- **DIRECTIVE**: Show every line of the records below that contains the word "process". Case counts.

- **INPUT MATERIAL**:
**********

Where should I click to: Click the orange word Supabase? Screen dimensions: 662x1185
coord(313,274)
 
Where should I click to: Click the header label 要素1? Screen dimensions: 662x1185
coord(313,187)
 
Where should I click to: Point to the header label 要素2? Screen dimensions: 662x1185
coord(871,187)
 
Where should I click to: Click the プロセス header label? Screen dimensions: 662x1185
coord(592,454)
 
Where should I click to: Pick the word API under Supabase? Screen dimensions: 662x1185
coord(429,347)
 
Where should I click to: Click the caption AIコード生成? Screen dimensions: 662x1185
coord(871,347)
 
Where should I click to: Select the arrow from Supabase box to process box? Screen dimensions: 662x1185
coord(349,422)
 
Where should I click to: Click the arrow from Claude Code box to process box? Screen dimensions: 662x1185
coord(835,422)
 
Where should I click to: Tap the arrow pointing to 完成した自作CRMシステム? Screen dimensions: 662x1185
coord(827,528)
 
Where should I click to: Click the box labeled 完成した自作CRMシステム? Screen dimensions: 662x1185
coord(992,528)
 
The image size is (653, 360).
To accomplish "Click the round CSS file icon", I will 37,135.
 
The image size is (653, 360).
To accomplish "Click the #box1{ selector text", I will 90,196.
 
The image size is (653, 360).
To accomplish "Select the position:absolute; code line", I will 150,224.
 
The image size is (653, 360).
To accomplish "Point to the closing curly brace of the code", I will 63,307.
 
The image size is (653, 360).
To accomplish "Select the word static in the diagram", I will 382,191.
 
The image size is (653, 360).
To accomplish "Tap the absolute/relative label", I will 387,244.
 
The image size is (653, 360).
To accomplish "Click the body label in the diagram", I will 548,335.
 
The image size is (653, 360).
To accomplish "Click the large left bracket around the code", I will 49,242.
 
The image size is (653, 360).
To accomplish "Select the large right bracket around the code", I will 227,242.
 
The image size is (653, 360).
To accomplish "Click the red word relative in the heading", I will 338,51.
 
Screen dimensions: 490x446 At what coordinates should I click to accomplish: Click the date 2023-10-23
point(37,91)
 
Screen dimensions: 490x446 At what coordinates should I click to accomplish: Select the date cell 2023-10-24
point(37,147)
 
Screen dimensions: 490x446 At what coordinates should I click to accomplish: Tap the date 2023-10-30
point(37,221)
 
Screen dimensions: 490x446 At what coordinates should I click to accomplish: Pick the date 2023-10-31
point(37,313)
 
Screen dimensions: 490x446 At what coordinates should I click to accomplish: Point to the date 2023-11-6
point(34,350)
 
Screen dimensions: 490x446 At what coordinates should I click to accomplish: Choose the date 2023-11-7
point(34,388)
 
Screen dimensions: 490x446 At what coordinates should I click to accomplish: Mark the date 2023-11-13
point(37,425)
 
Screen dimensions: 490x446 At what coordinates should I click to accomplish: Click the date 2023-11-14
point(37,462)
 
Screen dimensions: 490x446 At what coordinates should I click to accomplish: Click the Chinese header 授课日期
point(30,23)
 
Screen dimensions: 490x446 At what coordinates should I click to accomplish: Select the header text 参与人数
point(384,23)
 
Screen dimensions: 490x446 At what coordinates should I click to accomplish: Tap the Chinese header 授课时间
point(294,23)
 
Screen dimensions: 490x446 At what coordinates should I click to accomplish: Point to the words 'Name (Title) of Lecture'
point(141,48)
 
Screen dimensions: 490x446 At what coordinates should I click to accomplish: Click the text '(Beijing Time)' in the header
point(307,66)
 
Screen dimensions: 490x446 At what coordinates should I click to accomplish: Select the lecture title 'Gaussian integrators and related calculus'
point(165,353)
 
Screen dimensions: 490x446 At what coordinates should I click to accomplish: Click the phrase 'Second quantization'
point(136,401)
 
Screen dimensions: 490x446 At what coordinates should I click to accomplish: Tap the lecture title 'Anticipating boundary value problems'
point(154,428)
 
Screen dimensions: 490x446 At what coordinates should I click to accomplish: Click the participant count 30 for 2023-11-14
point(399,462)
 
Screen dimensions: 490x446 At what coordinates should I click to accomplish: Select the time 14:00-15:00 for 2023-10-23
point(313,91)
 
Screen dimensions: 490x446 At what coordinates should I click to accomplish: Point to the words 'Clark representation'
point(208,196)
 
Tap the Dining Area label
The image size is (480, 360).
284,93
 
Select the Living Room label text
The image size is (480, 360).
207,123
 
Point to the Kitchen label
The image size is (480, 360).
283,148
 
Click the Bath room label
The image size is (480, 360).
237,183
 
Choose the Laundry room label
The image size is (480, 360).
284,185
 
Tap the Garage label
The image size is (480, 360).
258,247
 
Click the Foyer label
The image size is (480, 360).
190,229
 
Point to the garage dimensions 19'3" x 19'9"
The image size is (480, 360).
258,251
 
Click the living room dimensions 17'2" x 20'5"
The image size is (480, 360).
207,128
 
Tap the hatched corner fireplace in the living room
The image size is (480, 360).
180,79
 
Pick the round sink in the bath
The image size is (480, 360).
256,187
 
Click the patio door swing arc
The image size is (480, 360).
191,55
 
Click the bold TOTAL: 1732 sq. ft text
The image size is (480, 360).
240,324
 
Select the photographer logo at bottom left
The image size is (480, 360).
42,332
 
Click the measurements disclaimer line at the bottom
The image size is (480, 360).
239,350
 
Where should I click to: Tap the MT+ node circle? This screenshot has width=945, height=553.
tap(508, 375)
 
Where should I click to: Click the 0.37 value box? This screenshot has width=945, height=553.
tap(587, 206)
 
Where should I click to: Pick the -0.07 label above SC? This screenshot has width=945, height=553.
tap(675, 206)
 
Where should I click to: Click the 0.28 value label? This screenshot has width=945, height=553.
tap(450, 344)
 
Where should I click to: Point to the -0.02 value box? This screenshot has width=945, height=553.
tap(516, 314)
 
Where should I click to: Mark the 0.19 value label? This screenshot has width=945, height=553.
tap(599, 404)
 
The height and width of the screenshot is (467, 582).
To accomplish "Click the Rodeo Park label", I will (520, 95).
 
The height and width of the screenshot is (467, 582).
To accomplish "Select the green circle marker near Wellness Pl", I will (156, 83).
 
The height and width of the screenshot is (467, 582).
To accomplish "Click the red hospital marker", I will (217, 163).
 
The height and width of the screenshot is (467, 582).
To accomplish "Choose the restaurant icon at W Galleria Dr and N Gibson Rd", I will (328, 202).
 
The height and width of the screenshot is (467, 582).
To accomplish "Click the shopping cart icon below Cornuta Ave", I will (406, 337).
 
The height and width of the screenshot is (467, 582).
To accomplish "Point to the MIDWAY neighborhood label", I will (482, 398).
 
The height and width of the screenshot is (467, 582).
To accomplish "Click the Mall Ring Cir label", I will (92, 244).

**********

- **SOLVED PROBLEM**:
Where should I click to: Select the arrow from Supabase box to process box? Screen dimensions: 662x1185
Where should I click to: Click the arrow from Claude Code box to process box? Screen dimensions: 662x1185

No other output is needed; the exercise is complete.